Pointing data for screenshots:
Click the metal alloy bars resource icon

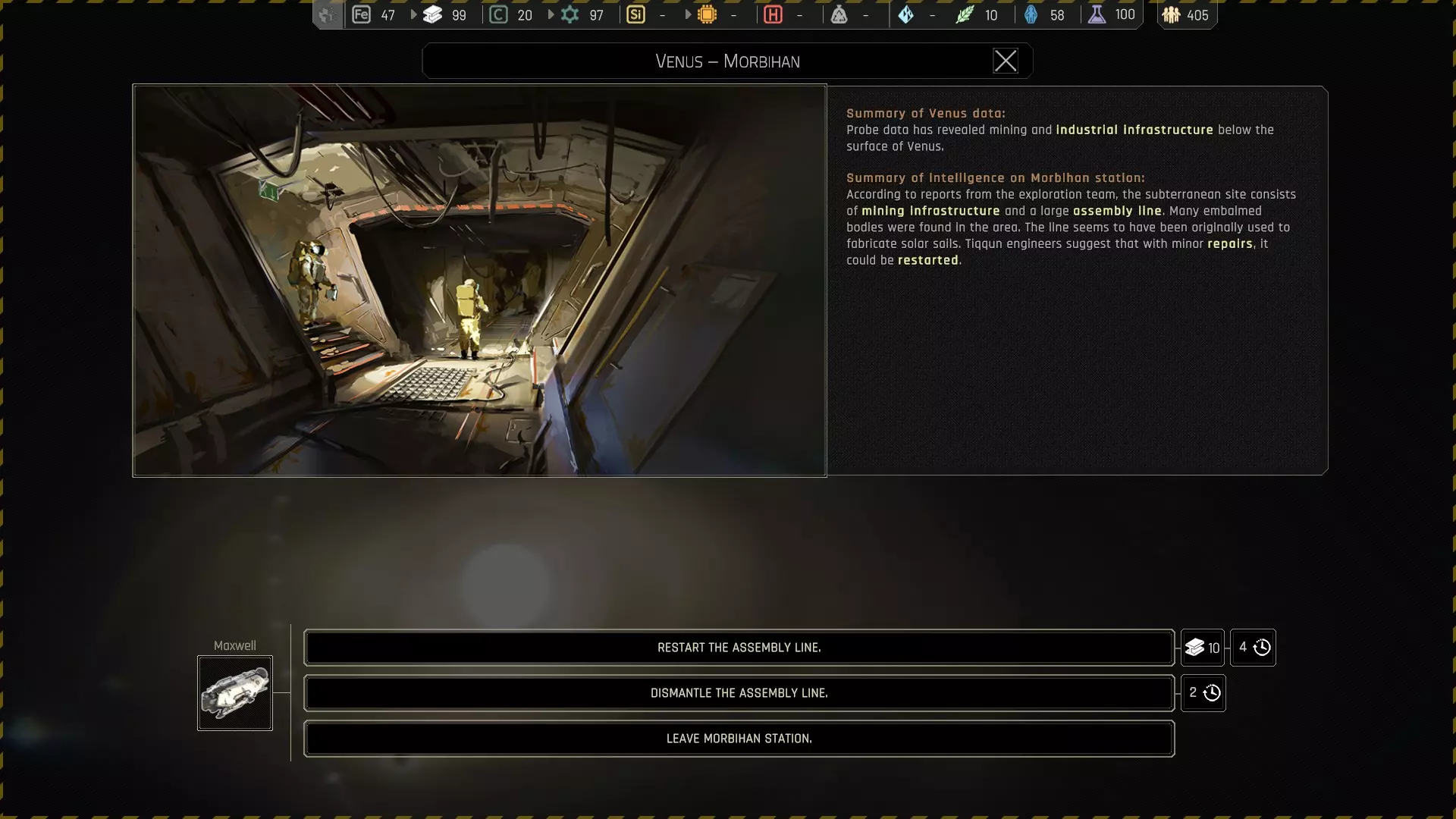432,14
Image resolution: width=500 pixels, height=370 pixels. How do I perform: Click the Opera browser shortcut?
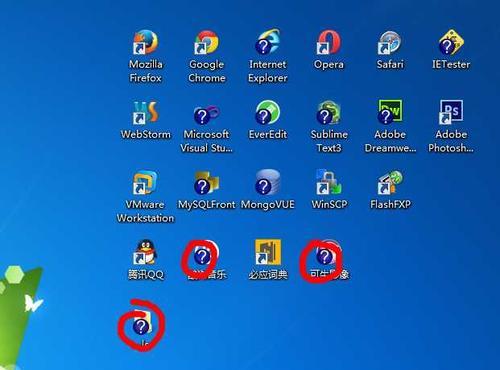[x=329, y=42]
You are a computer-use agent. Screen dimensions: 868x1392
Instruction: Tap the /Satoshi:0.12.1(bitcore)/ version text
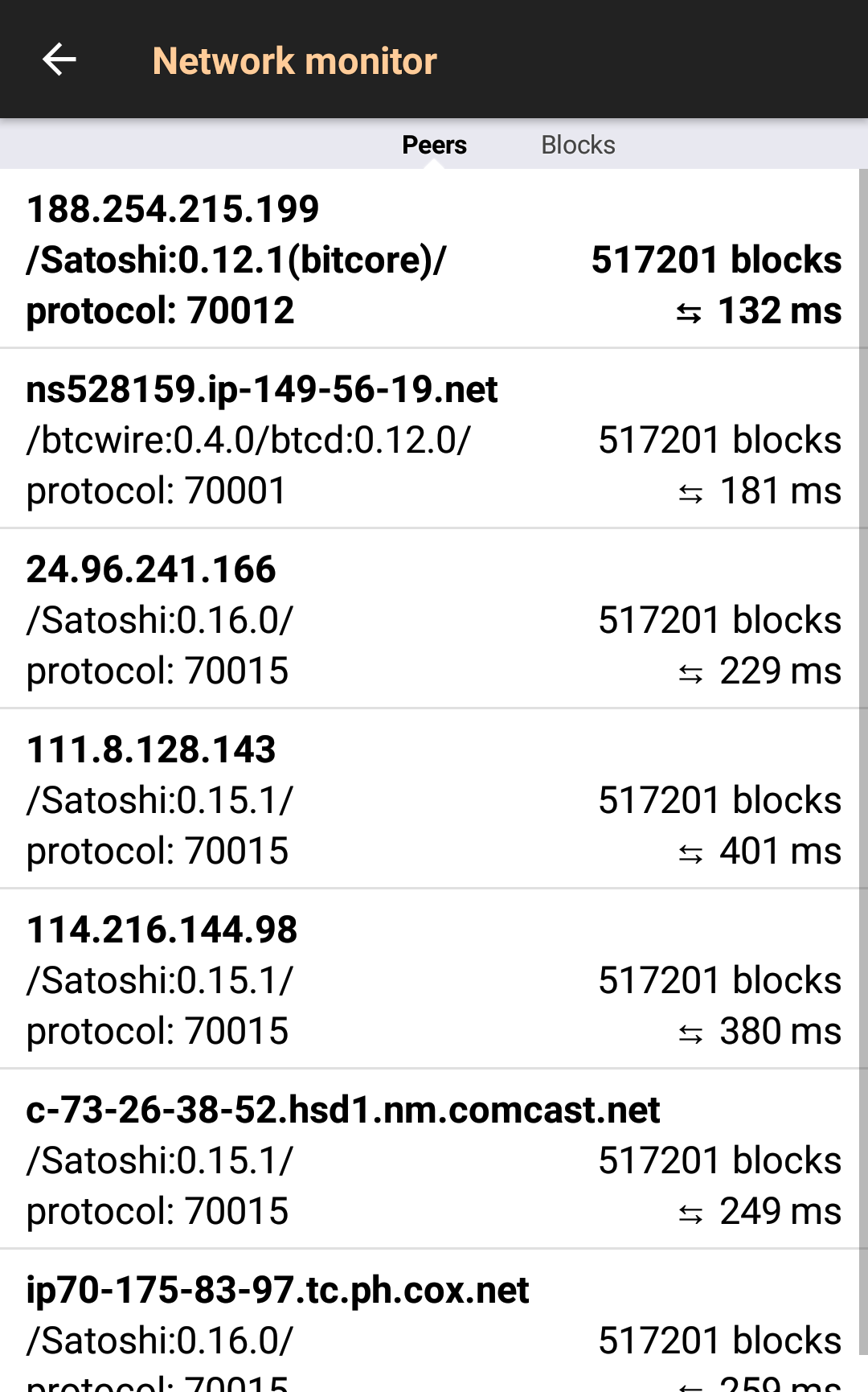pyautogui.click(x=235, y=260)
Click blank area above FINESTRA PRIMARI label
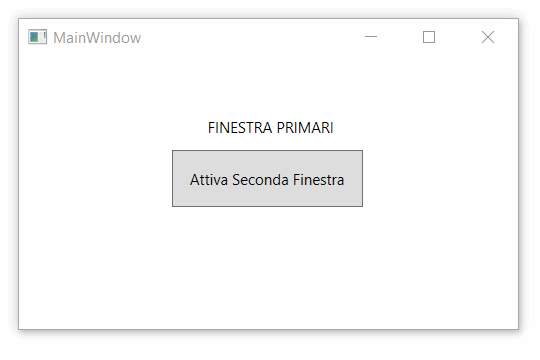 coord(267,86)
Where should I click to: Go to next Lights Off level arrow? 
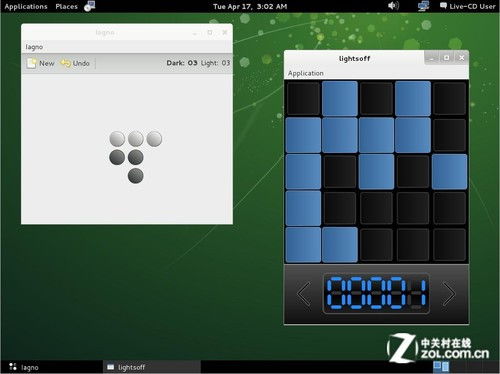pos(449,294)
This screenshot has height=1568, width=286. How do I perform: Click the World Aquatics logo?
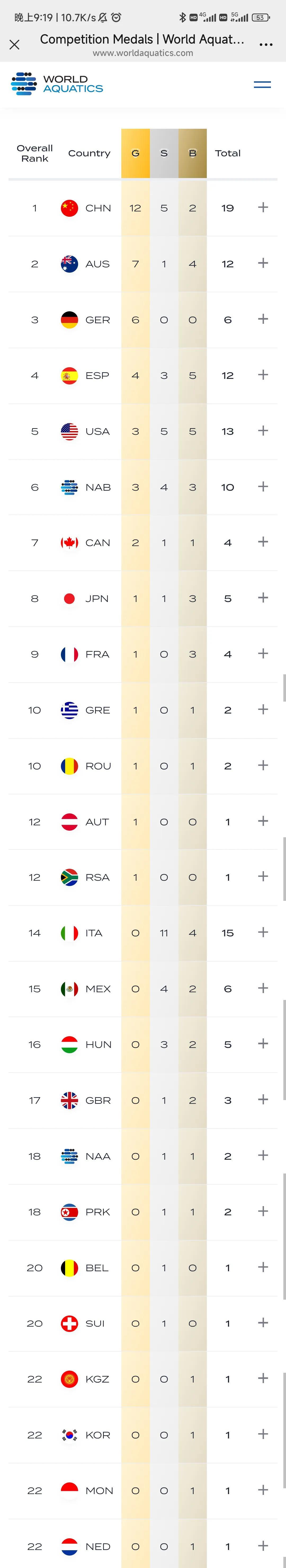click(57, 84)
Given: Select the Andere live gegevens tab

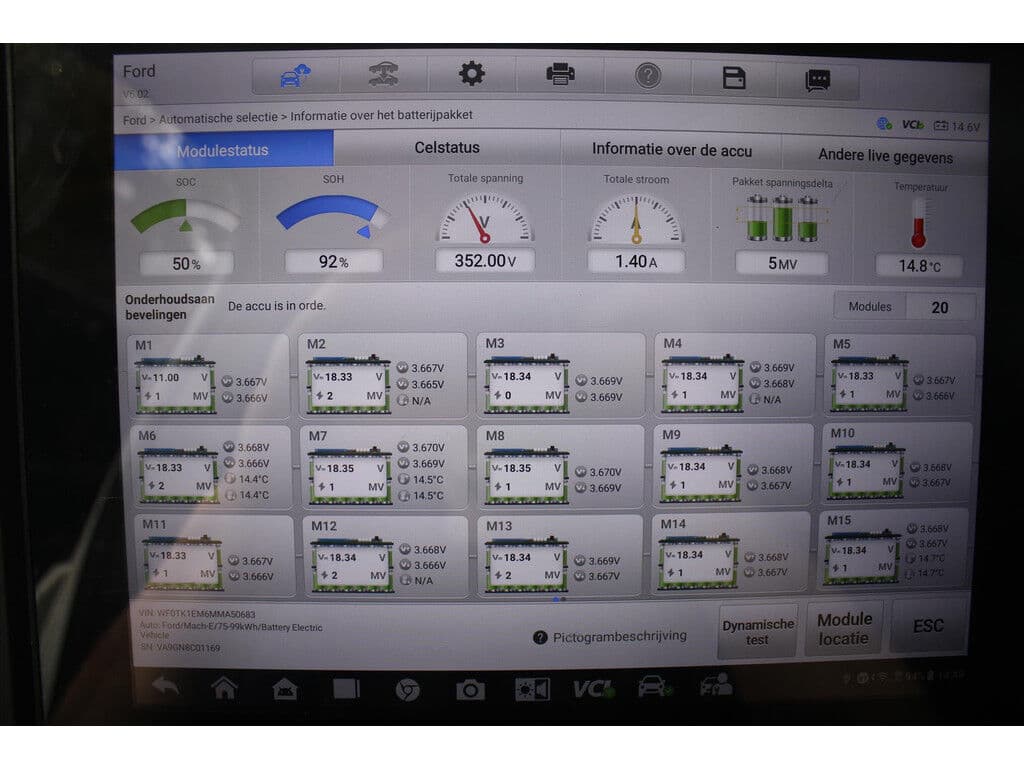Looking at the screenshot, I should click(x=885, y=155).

### Exercise objective
Rewrite the items from the line containing "Click blank area above FINESTRA PRIMARI label" through the last item, both included, swapping "label" for "heading" and leaving everything else as it stands. Omit the pictures from your answer.

### Exercise result
Click blank area above FINESTRA PRIMARI heading
 coord(267,86)
Where should I click to: Go to next Lights Off level arrow? 
pos(449,294)
This screenshot has height=1568, width=286. How do I perform: Click the World Aquatics logo?
click(57, 84)
Given: Select the Andere live gegevens tab

Looking at the screenshot, I should click(x=885, y=155).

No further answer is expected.